ブッフビンダーの円熟のタッチは時に柔らかく、ときに激しく、ホールに響き渡り、ベートーヴェンの最後にたどり着いた世界がまざまざと広がっていく。3曲はほとんど休みなしに弾き続けられ、その世界観は雄大にしかも優しく、聞き手を包み込む。

どの曲も甲乙つけがたく素晴らしい演奏で、30番の最初の1音から私は引き付けられ、とりこまれた。もう批評の言葉などいらない。ただうっとりとその音楽に酔うだけだ。この至福の時を持てた幸せを感じながら。終わらないでほしいと願いながら。

 

ここまで来るのは本当に大変な道のりだった。音楽を純粋に楽しめた学生時代には予想もしなかった様々な体験。
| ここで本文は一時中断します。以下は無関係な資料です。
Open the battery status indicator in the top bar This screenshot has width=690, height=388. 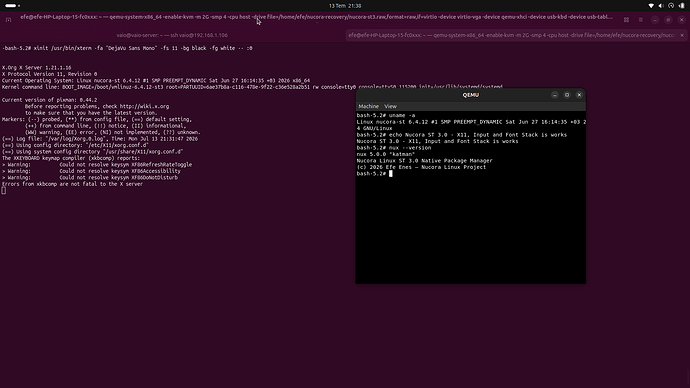[x=682, y=6]
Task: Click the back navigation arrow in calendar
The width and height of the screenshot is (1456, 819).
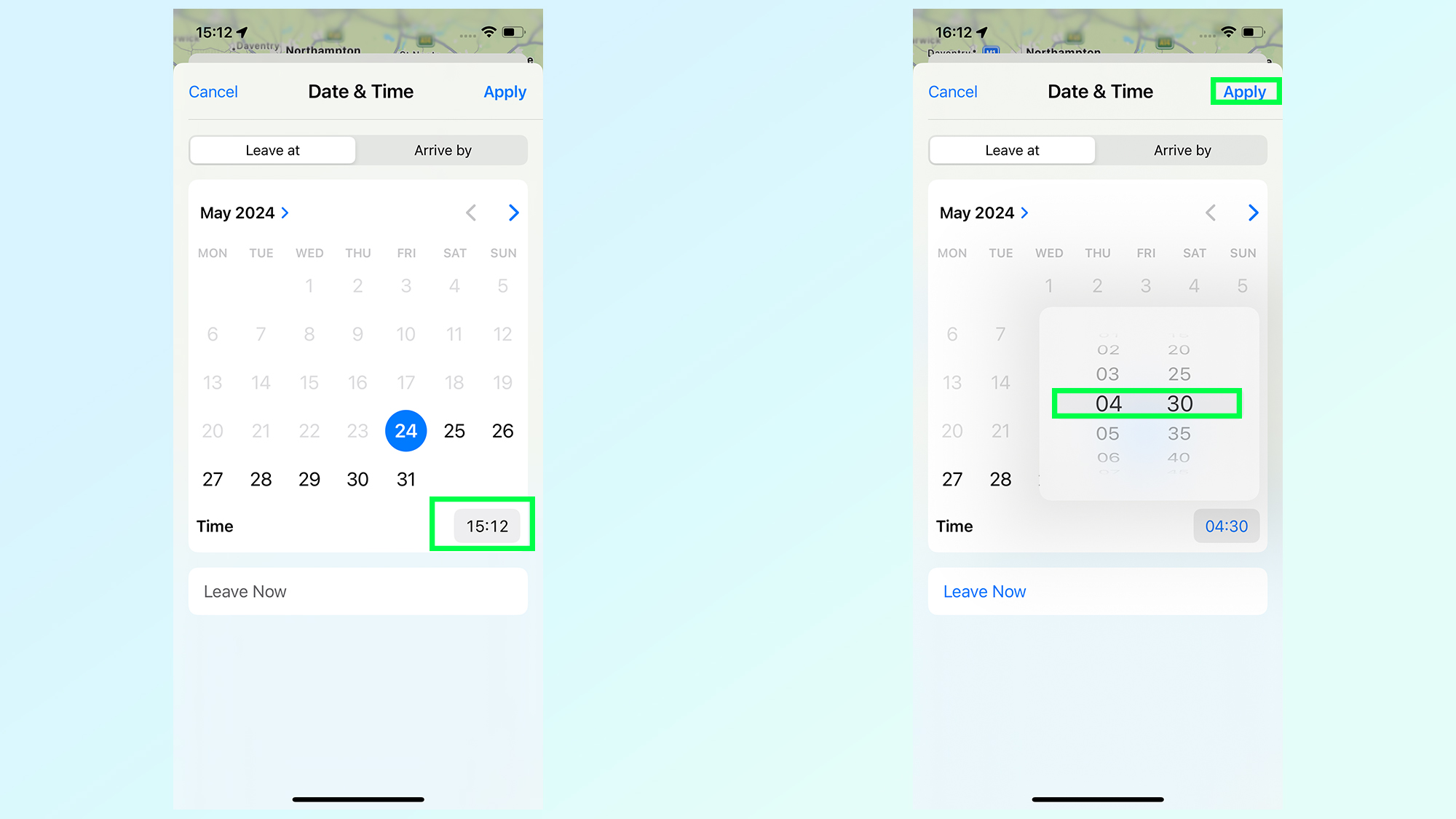Action: [x=471, y=213]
自立への長い道のり、迷路のような子育て、手ひどい裏切りと経済危機、大切な人の介護と見送り。走馬灯のようにめぐる苦しい想いは、この時まさに帳消しになった。こんなすばらしい世界があったのだ。またこのような時を持てますように。帰り道、こう思った。

 

ここまで読んでくださった方、これからはその大変なことなども交えて、日常感じたことなどを書くつもりです。どうぞよろしく。